Joint Probability Distribution of mRNA and Protein Molecules in a Stochastic Gene Expression Model
Yuntao Lu, Yunxin Zhang
TL;DR
This work addresses the challenge of analytically analyzing stochastic gene expression models with multiple gene states by deriving a hierarchy of ODEs for two-dimensional binomial moments $\mathcal{B}_{p,q}$ from the chemical master equation via a generating-function formulation. The authors show that, in steady state, these binomial moments satisfy a linear system from which the joint distribution $\mathbb{P}(m,n)$ of mRNA and protein can be reconstructed using $\mathbb{P}(m,n)=\sum_{p=m}^\infty\sum_{q=n}^\infty (-1)^{p+q+m+n}\binom{p}{m}\binom{q}{n}\mathcal{B}_{p,q}$. They provide explicit low-order moment expressions, establish a stable hierarchical algorithm to compute moments to arbitrary order, and compare the exact results with burst-approximation models, showing that the mean is preserved while the variance may differ, with a quantitative bound on the discrepancy. The method enables rigorous, non-burst analyses of complete gene-expression models and offers a practical route to quantify when burst approximations fail, with potential extensions to multiscale modeling and MSM construction from molecular dynamics data.
Abstract
Stochastic modeling of gene expression is a classic problem in theoretical biophysics.
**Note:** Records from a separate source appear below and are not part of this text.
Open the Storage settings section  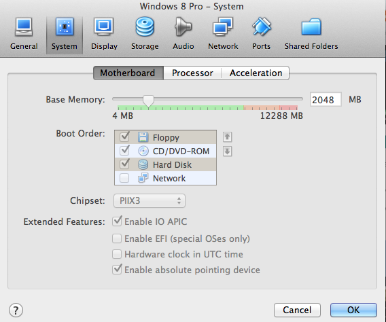(145, 34)
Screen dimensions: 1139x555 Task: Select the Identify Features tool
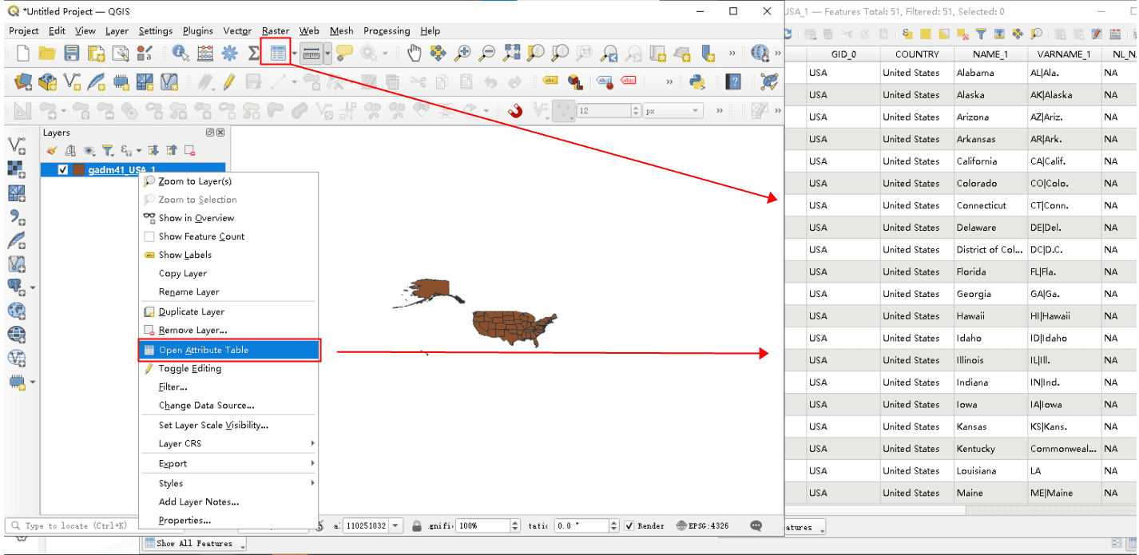[181, 54]
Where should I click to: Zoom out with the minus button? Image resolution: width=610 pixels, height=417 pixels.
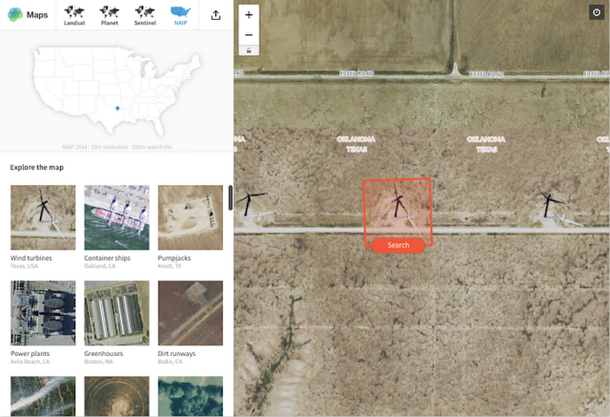[x=249, y=35]
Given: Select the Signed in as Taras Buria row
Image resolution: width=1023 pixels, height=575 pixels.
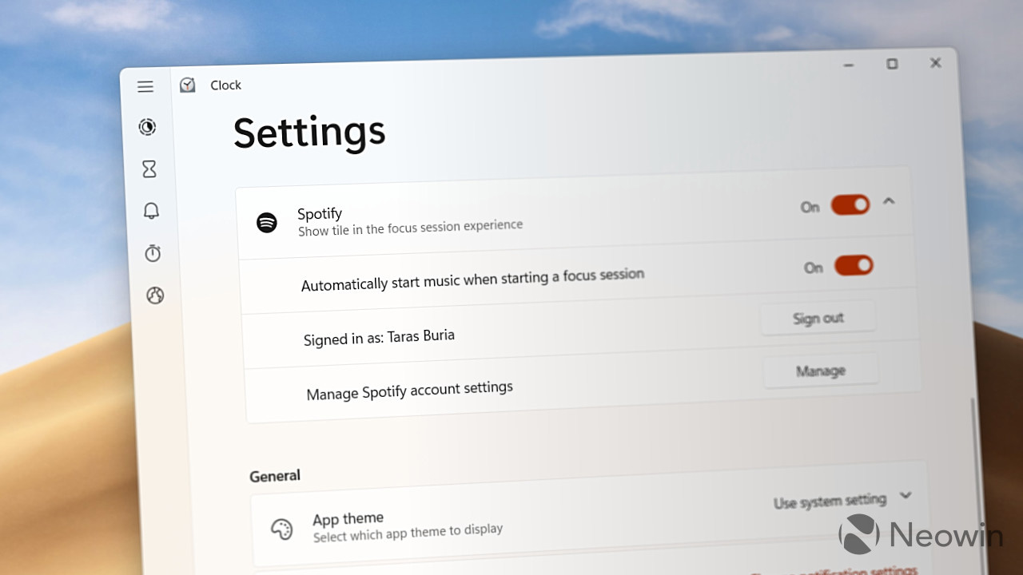Looking at the screenshot, I should (379, 336).
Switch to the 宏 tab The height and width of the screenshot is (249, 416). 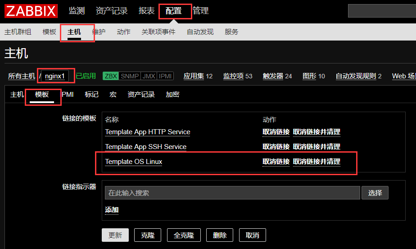tap(113, 95)
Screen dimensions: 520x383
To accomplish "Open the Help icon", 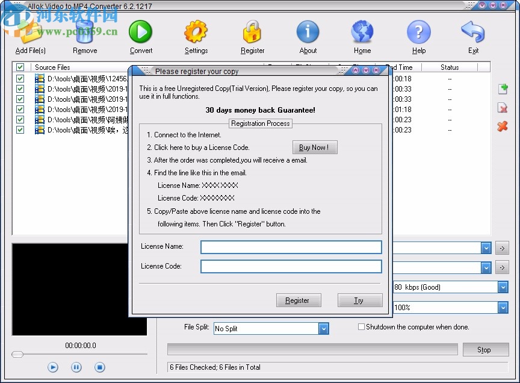I will coord(418,33).
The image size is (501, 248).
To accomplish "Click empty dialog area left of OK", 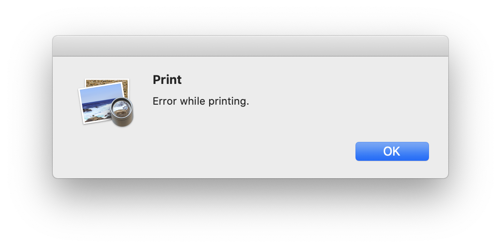I will (259, 152).
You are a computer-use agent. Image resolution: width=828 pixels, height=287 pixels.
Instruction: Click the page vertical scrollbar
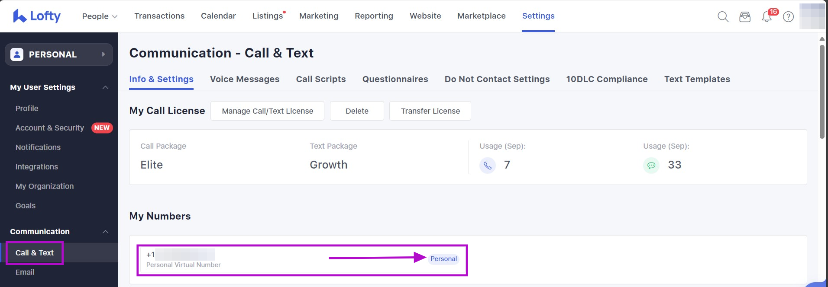pyautogui.click(x=822, y=91)
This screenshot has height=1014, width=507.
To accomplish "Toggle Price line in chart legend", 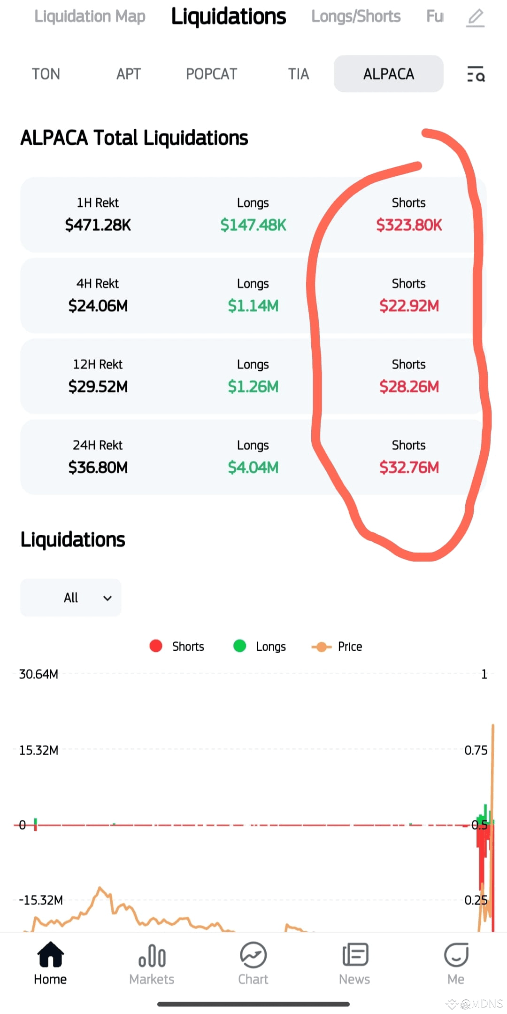I will coord(337,647).
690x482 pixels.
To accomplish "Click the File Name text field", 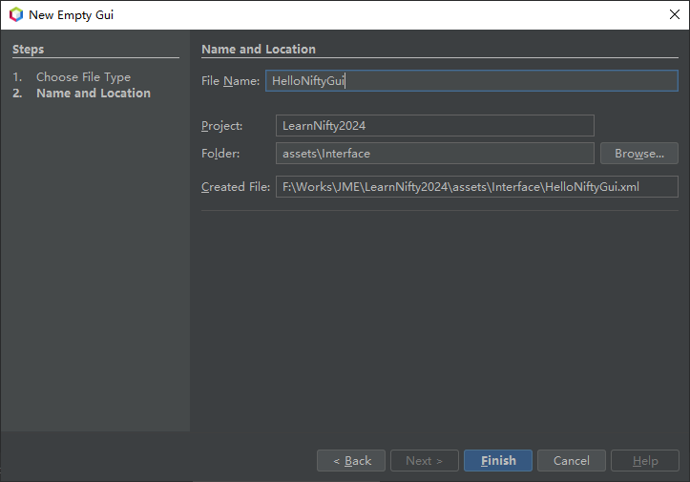I will [x=471, y=81].
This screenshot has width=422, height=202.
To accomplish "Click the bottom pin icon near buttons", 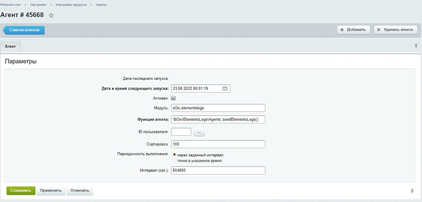I will [x=412, y=191].
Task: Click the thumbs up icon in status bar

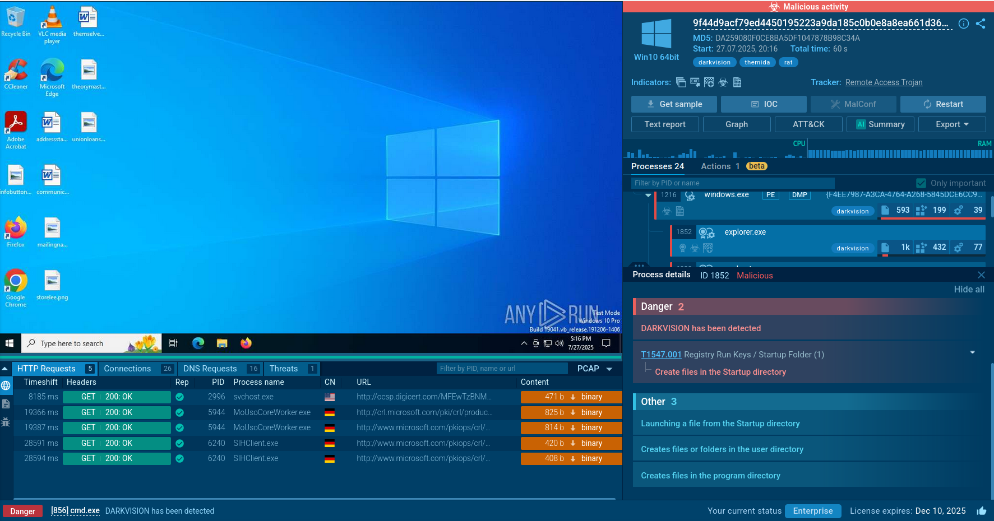Action: pos(981,511)
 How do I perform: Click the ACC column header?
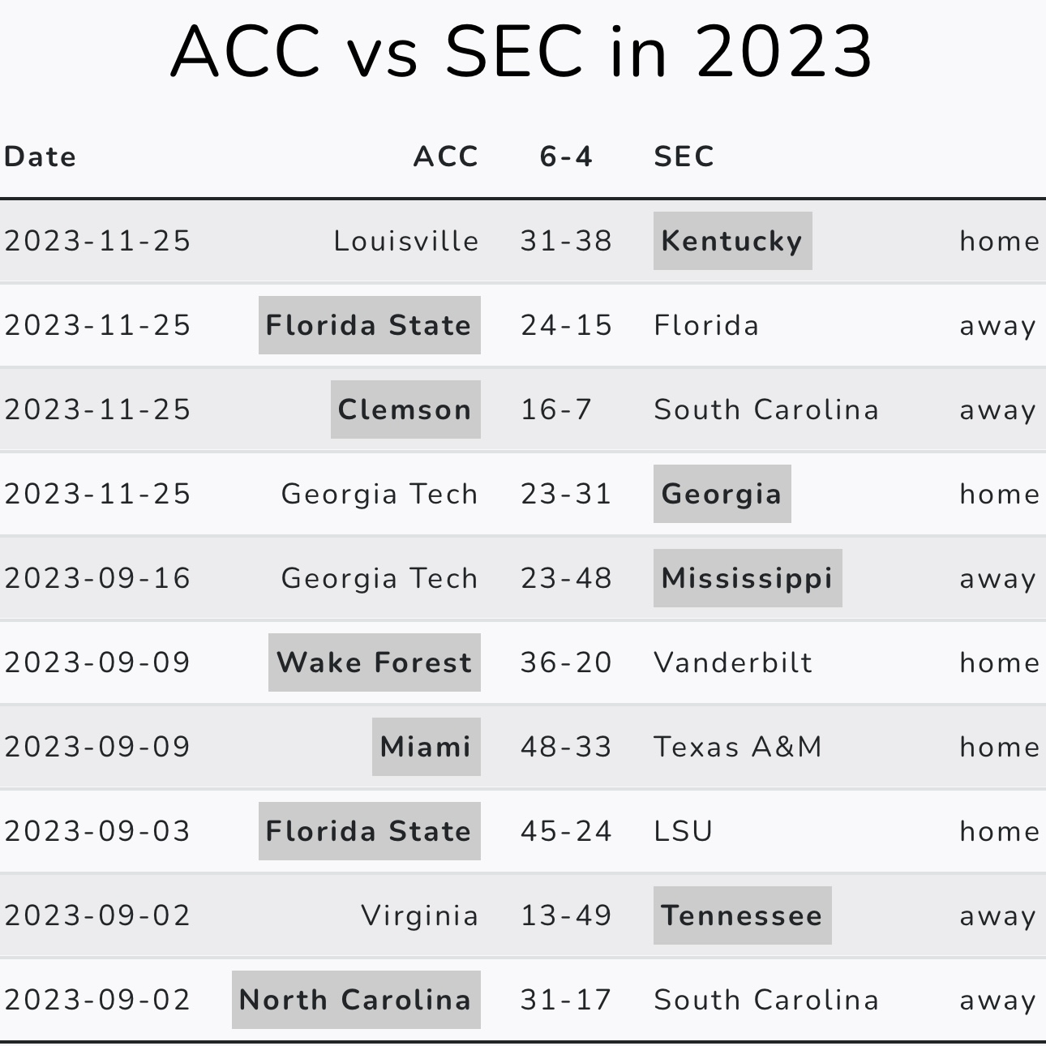coord(445,156)
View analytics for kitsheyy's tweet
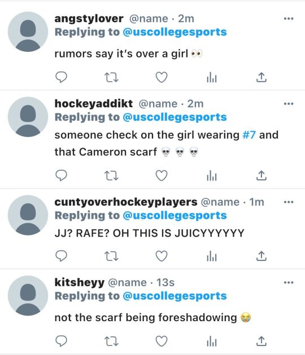The height and width of the screenshot is (355, 305). (212, 341)
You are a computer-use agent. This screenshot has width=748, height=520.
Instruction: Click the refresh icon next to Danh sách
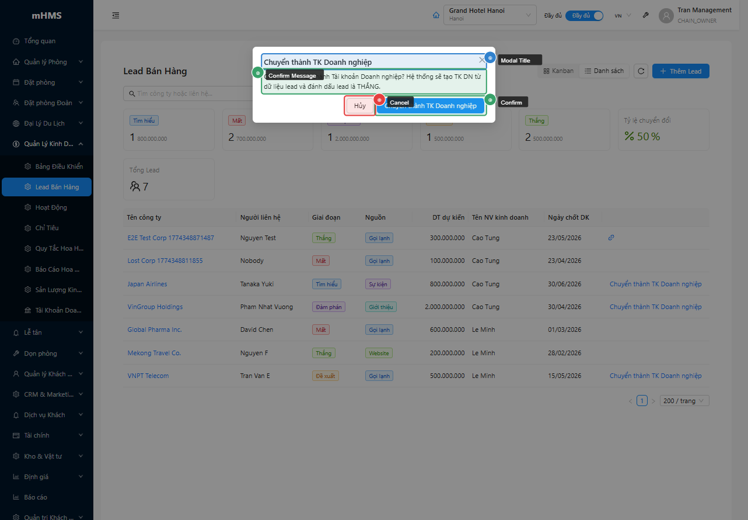(x=641, y=71)
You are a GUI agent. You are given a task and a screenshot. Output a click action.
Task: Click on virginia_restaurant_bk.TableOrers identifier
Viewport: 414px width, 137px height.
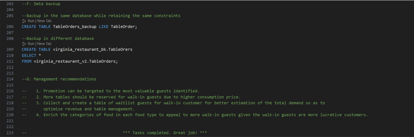pyautogui.click(x=93, y=50)
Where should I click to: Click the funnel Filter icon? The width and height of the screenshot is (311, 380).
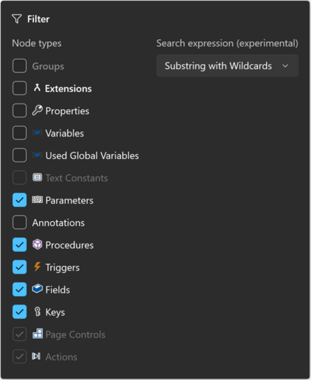(17, 19)
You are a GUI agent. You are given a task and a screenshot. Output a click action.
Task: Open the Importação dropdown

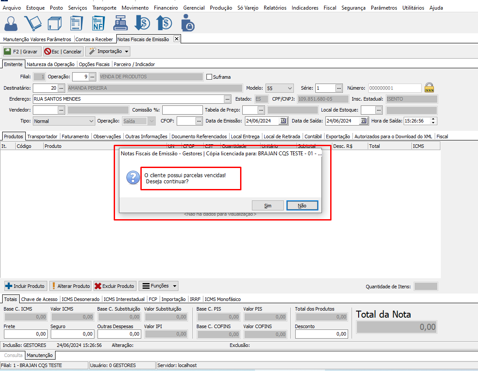pos(108,52)
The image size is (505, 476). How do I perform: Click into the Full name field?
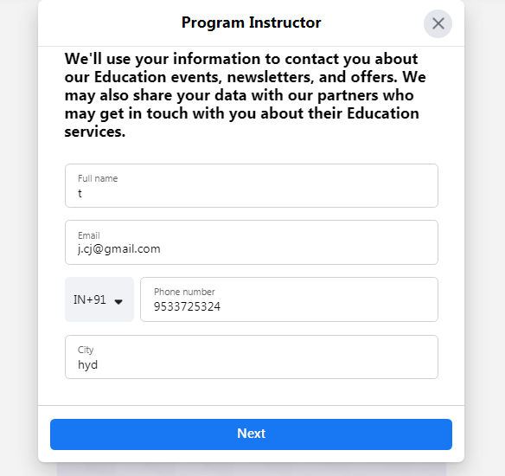tap(252, 185)
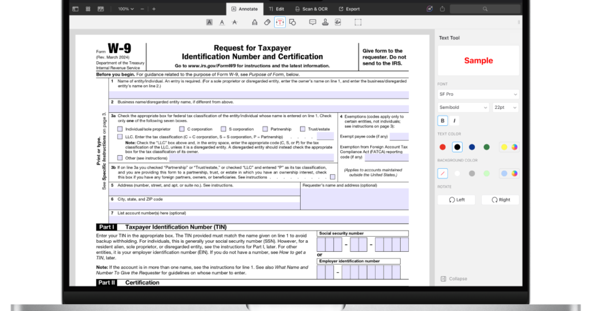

However, models formulated via chemical master equation have long been considered analytically intractable unless burst approximation is applied. This article shows that general stochastic gene expression models with an arbitrary number of gene states admit direct analysis. Based on chemical master equation and high-dimensional binomial moment method, we derive recurrence relations for binomial moments in steady state, yielding analytical expressions to arbitrary order in a hierarchical manner. Subsequently, the joint probability mass function of mRNA and protein copy number can be reconstructed. An algorithm is developed for numerical computation. Particularly, explicit expressions for low-order cumulants are presented. Compared with models under burst approximation, the mean remains exact, whereas the variance typically differs. We estimate the difference between two second-order binomial moments using functional analysis, therefore evaluating the validity of burst approximation.